--- Start ---

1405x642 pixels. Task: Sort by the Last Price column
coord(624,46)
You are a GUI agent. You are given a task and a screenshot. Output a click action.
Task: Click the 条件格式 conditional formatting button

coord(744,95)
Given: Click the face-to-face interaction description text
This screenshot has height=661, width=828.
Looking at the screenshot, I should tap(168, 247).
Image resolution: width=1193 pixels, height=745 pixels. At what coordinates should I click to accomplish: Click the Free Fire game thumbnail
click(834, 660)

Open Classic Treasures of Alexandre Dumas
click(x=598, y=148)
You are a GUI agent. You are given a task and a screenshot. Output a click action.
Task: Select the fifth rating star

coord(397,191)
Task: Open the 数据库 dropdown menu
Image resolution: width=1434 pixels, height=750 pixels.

--- End ---

▶ Required work: Please render every line of the data above as a Markdown table, leaving out blank lines. Use two columns: "Row" for the row number and "Data line" for the line itself.

▶ Reply to the task:
| Row | Data line |
|---|---|
| 1 | 1405x642 pixels. Task: Sort by the Last Price column |
| 2 | coord(624,46) |
| 3 | You are a GUI agent. You are given a task and a screenshot. Output a click action. |
| 4 | Task: Click the 条件格式 conditional formatting button |
| 5 | coord(744,95) |
| 6 | Given: Click the face-to-face interaction description text |
| 7 | This screenshot has height=661, width=828. |
| 8 | Looking at the screenshot, I should tap(168, 247). |
| 9 | Image resolution: width=1193 pixels, height=745 pixels. At what coordinates should I click to accomplish: Click the Free Fire game thumbnail |
| 10 | click(834, 660) |
| 11 | Open Classic Treasures of Alexandre Dumas |
| 12 | click(x=598, y=148) |
| 13 | You are a GUI agent. You are given a task and a screenshot. Output a click action. |
| 14 | Task: Select the fifth rating star |
| 15 | coord(397,191) |
| 16 | Task: Open the 数据库 dropdown menu |
| 17 | Image resolution: width=1434 pixels, height=750 pixels. |